■ Problem statement ■
Please give an exact transcription of the lines below, from the one that contains "Click the FILTRO" to the very last, with no other lines.

----- Records to process

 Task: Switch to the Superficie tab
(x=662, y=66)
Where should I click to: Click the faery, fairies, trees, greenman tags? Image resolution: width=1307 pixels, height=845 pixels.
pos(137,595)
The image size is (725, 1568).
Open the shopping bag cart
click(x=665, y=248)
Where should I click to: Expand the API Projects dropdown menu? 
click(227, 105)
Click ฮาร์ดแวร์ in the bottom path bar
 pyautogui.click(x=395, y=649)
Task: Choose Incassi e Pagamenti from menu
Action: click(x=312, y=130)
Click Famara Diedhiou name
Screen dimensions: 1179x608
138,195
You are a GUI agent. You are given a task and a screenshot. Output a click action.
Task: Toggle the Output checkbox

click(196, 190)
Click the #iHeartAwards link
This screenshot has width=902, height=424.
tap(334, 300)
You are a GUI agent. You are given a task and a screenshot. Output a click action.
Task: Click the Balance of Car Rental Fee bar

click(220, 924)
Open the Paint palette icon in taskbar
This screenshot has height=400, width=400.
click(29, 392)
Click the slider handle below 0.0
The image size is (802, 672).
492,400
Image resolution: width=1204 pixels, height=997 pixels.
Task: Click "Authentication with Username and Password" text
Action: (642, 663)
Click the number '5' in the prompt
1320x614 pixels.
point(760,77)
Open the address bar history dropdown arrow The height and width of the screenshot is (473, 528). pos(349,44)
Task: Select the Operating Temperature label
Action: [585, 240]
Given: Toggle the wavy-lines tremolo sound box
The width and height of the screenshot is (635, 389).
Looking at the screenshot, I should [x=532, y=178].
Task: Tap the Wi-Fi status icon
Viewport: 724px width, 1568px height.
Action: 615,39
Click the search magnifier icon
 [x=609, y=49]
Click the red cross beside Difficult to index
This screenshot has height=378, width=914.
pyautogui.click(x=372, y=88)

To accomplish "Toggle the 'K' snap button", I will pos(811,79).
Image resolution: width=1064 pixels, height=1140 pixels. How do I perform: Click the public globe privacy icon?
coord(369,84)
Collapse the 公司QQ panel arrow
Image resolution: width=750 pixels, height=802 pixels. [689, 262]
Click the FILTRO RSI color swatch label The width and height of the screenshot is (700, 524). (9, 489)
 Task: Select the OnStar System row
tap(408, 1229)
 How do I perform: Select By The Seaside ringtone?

----------

■ Answer to this problem ■
Click the FILTRO RSI color swatch label The width and height of the screenshot is (700, 524). (9, 489)
 Task: Select the OnStar System row
tap(408, 1229)
 How do I perform: Select By The Seaside ringtone?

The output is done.